2018 is winding down, and we still don’t have a farm bill. A farm bill is the primary agricultural and food policy tool of the federal government, and a new one is passed about every five years.
On June 21, the House narrowly passed its version of a farm bill, and on June 27, the Senate voted to do the same. A conference committee was first convened Sept. 5 to iron out the differences between the two versions, but a final bill is not ready to be passed out of committee at this time. Changes to the Supplemental Nutrition Assistance Program are the real stumbling block. The House wants to strengthen the work requirements for SNAP recipients. While lawmakers were hopeful they would approve a farm bill in September, the current farm bill expired Sept. 30.
According to Mark Stephenson, director of dairy policy analysis at University of Wisconsin-Madison, there are likely to be changes to the Margin Protection Program for Dairy.
“The 2014 Farm Bill introduced the MPP as a means of harmonizing the dairy program with the crops programs,” Stephenson explained to an audience of dairy farmers during a seminar held Oct. 3 at World Dairy Expo. “However, the initial version of the farm bill did not provide dairy producers with payments when farms felt that payments should have been made. In the first years of the program, producers paid more in premiums than they received in indemnities.”
According to Stephenson, the revised program will be built on a similar structure, but the name of the program will be changed.
“Both the House and Senate removed the 25% of historic coverage minimum, which would allow larger farms to purchase a small percentage at Tier 1 premium prices,” Stephenson explained. “The largest margin available would be raised from $8 to $9 [per cwt].”
The cost of Tier 1 premiums will also be lowered, he added, and the $9 coverage will be available under the House version at 17 cents per cwt or the Senate version at 18 cents per cwt. Stephenson said if the new MPP had been in place during the past five years, the margin would have been below $9 about half of the time since March 2014.
“In fact, program payments at the $9 level would have averaged 73 cents [per cwt] for a 17-cents-to-18-cents Tier 1 premium cost,” Stephenson said. “That’s a pretty minimal cost for a 400% return on investment.”
The Tier 1 price, Stephenson noted, is for the first 4 million pounds of milk a farm sells.

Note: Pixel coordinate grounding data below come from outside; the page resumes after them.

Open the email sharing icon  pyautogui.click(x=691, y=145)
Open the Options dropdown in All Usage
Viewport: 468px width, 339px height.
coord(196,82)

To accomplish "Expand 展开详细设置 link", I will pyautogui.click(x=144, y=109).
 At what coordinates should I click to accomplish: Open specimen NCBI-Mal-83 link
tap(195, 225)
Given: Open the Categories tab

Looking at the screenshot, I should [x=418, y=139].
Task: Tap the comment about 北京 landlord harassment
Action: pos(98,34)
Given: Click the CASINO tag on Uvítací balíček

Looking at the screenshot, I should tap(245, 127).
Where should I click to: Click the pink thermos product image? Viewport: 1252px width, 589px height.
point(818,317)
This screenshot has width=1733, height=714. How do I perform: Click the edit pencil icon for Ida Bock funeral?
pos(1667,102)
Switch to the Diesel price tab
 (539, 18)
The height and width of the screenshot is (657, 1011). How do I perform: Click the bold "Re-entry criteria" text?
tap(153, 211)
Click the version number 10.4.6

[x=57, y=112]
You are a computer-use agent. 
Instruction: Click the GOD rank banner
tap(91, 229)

That covers the smaller and medium-size farms, but larger farms will have to pay a Tier II price if they sell more than 4 million pounds of milk per year. According to Stephenson, the Tier II price in the House version is $1.36 per cwt, while the Senate version it is $1.68.
No matter which version Congress decides on, Stephenson says it’s a no-brainer for dairy farmers who sell 4 million pounds of milk or less per year to sign up for the new MPP.
“Even if it is a five-year commitment, a 17-cent or 18-cent investment for a 73-cent payback looks pretty good on the first 4 million pounds of production history,” he said. “If you have a larger dairy, this may not be as good.”
The bottom line is the government is finally offering a real safety net, and small and medium-size dairy farms would be smart to take advantage of the program and sign up.
Stephenson said in addition to signing up for the MPP, dairy farmers should also sign up for the Dairy Revenue Protection program now being offered by the American Farm Bureau. Dairy RP will be managed similarly to crop insurance and is available through authorized crop insurance agents.
When will the farm bill be finalized?
“This is normal. We seldom get a farm bill done on time,” Stephenson said. “I think a continuing resolution and ultimate passage in January is more likely.”